Love you guys lots, God bless you and your families.
Diana♥
   

lunes, 12 de septiembre de 2011

Preaching the Gospel





This weekend, I went to my best friend house. She told me we were going to talk about Jesus to other people next day. So we went to share the love of Jesus. I am surprised, because I had all kinds of people. Some of them, with an open heart and willing to listen, others simply turned their backs on us and ignore us. However, we gave them a smile so they could see the love of Jesus. This encouraged me to continue preparing so one day I could  help many people. I learned that you can show the love of God in many ways, not just say "Jesus loves you" but show it.. You may be surprised when  you give them a sincere smile, they might believe in a living God, our God.
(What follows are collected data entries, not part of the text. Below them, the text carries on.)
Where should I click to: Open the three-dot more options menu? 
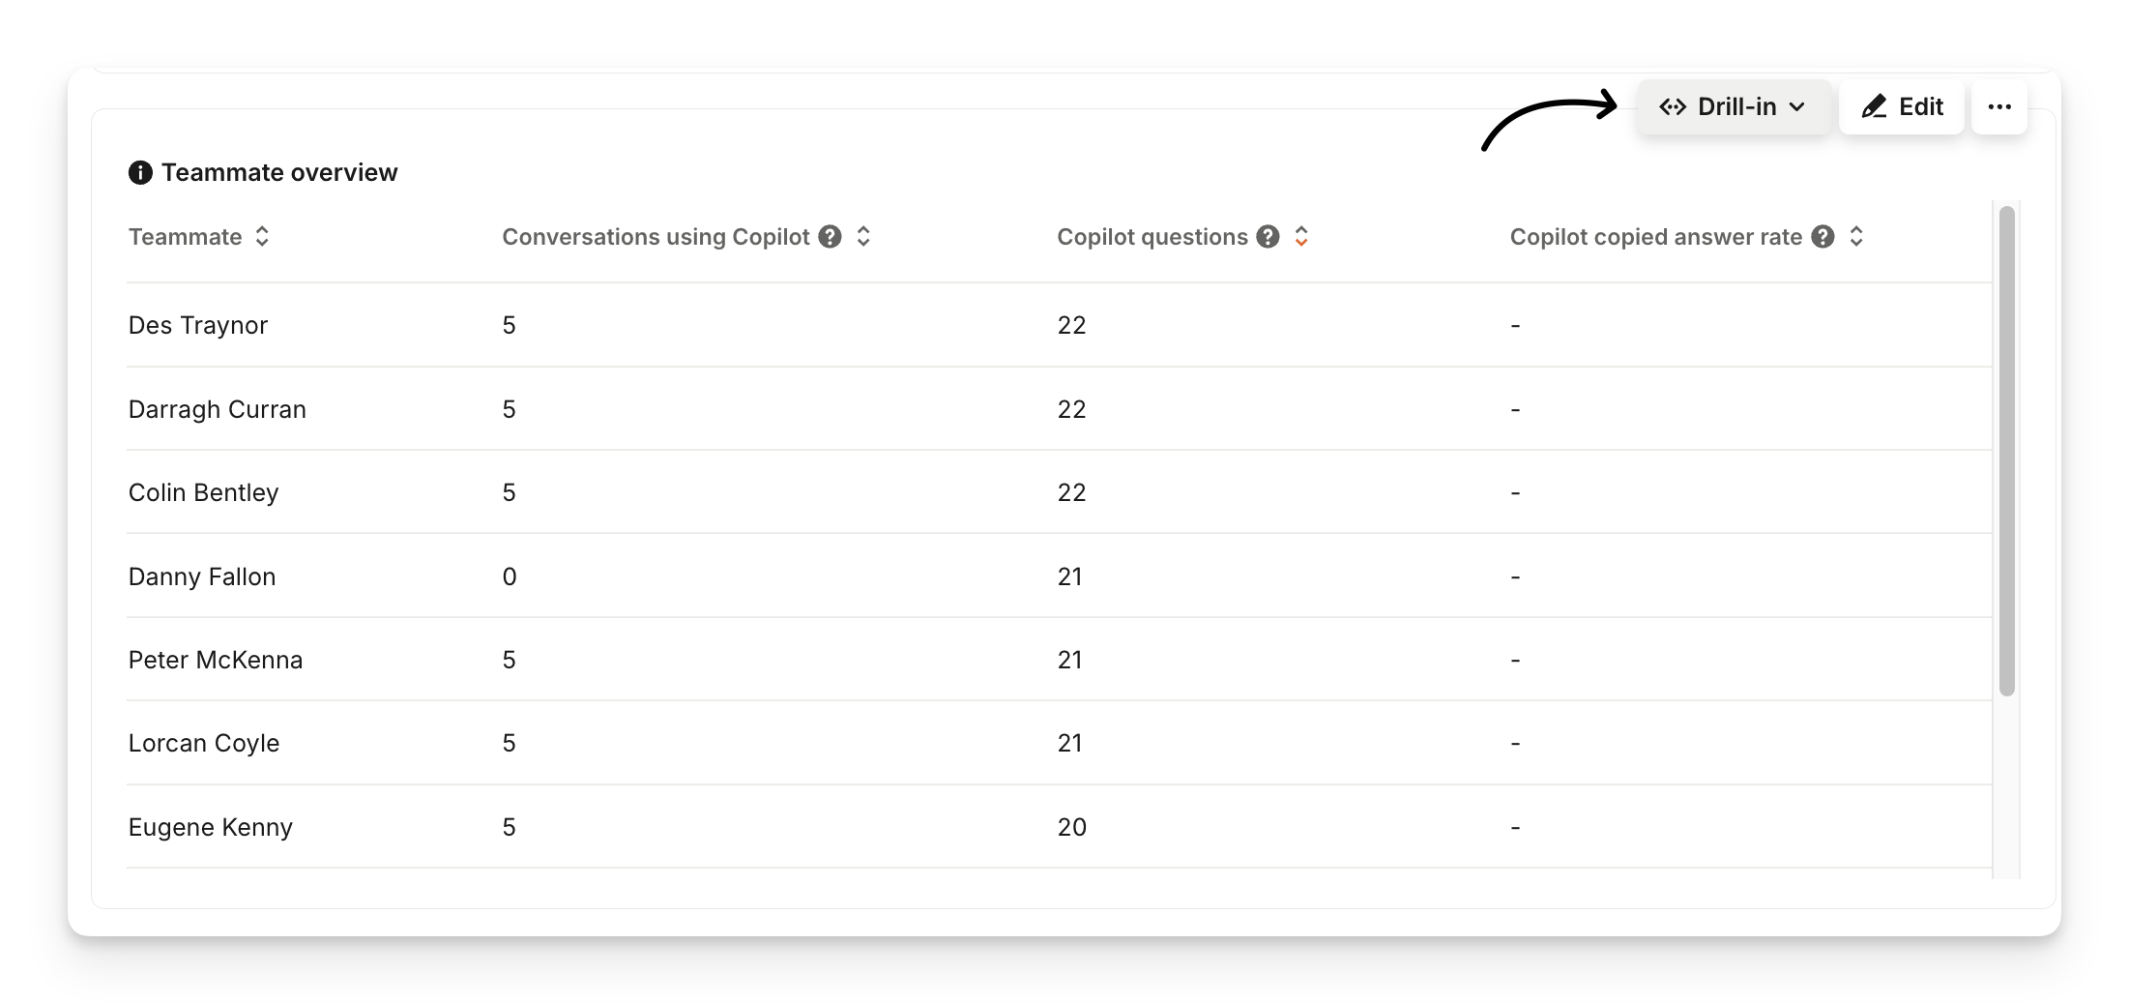1999,106
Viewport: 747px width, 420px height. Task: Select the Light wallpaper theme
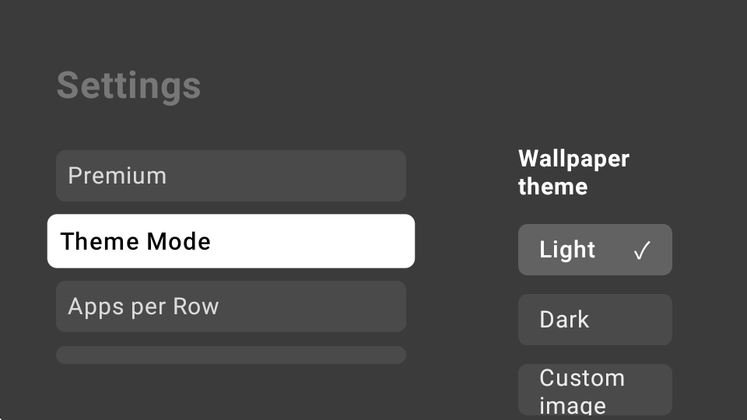coord(594,250)
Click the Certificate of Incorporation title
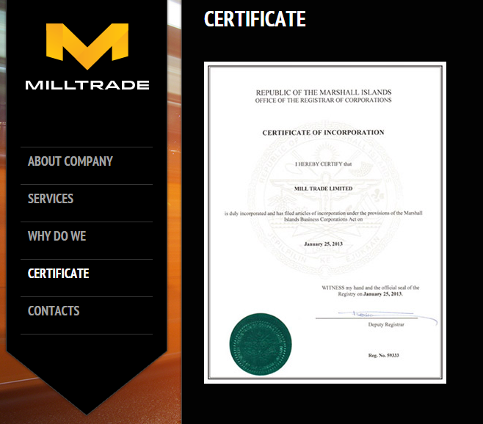 coord(323,133)
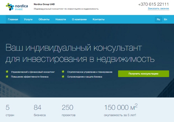174x122 pixels.
Task: Switch language to Ru
Action: [x=158, y=19]
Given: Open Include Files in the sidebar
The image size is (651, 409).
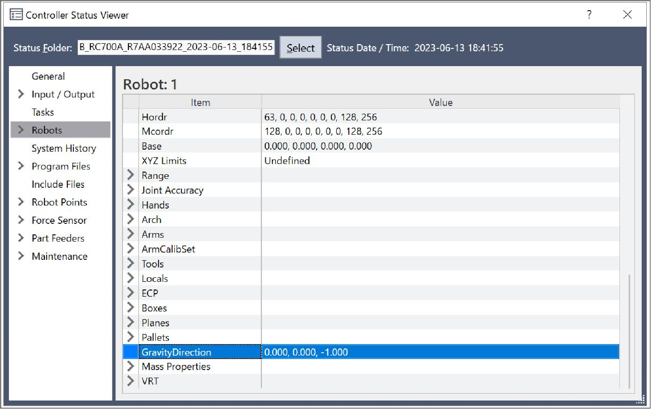Looking at the screenshot, I should pos(58,184).

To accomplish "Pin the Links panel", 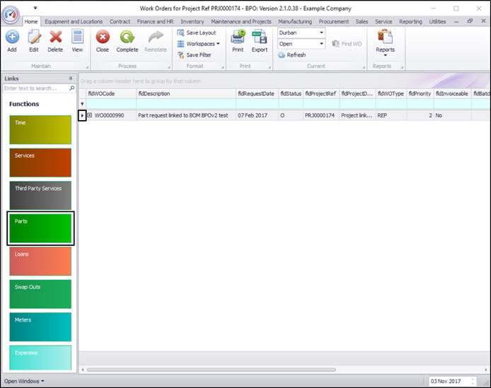I will [x=71, y=78].
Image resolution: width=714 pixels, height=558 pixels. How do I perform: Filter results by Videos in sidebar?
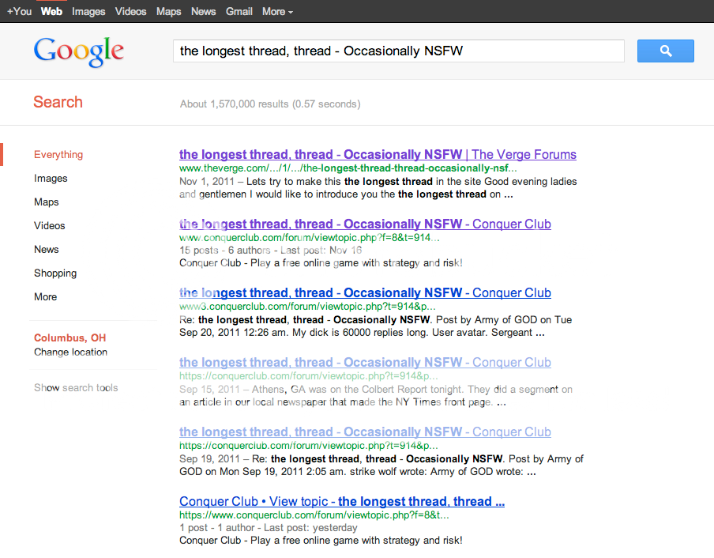[x=49, y=226]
I encourage you to always show the love of Jesus to all people. Maybe sometimes you feel like you do not want to smile, but if you do, you can make the other person smile. I am very happy to share this, I will smile no matter the situation I'm in.. God Bless you very much. and remember, *SMILE* 

martes, 6 de septiembre de 2011

My Wonderful Father

Hello, This week has been a wonderful week.. You might wonder why? The reason is that it is  incredible how a parent can influence in your life. For me it has been hard not to think about my biological father, I've never seen  him in my life. Sometimes I have crazy ideas like wanting to go and see him, ask him why he did what he did. But this week I learned something very important, I learned  about Joseph and his brothers. Everything bad that his brothers did to him, was for something wonderful. All this was within God's plans. I learned that everything bad that happened to me was for something wonderful, Today I have a father, a wonderful one,  one who loves me and I love him with all my heart. Maybe I don't know my biological father, but I have a wonderful one,  and that's better than nothing. You see? I have a wonderful father. God bless you...
 

jueves, 1 de septiembre de 2011

What Faith Can Do

Have you ever noticed what a little faith can do? If not, let me tell you that I've seen what a little faith can do. I've seen miracles in the lives of every member of my family. You might wonder why? But the truth is that each of them is a miracle. We were in the clutches of Satan, but our God rescued us and put us in a home. We were without parents, without attention, without food, without clothes, without love. But with a little faith, Jesus brought us out of where we were. He is my hero, my best friend. I thank God for the life of every member of my family. They are a miracle. I love getting up every morning and know that I have another day to enjoy them. You may not know what I'm talking about, but if you keep reading my blogs, you will know what a little faith can do. God bless you.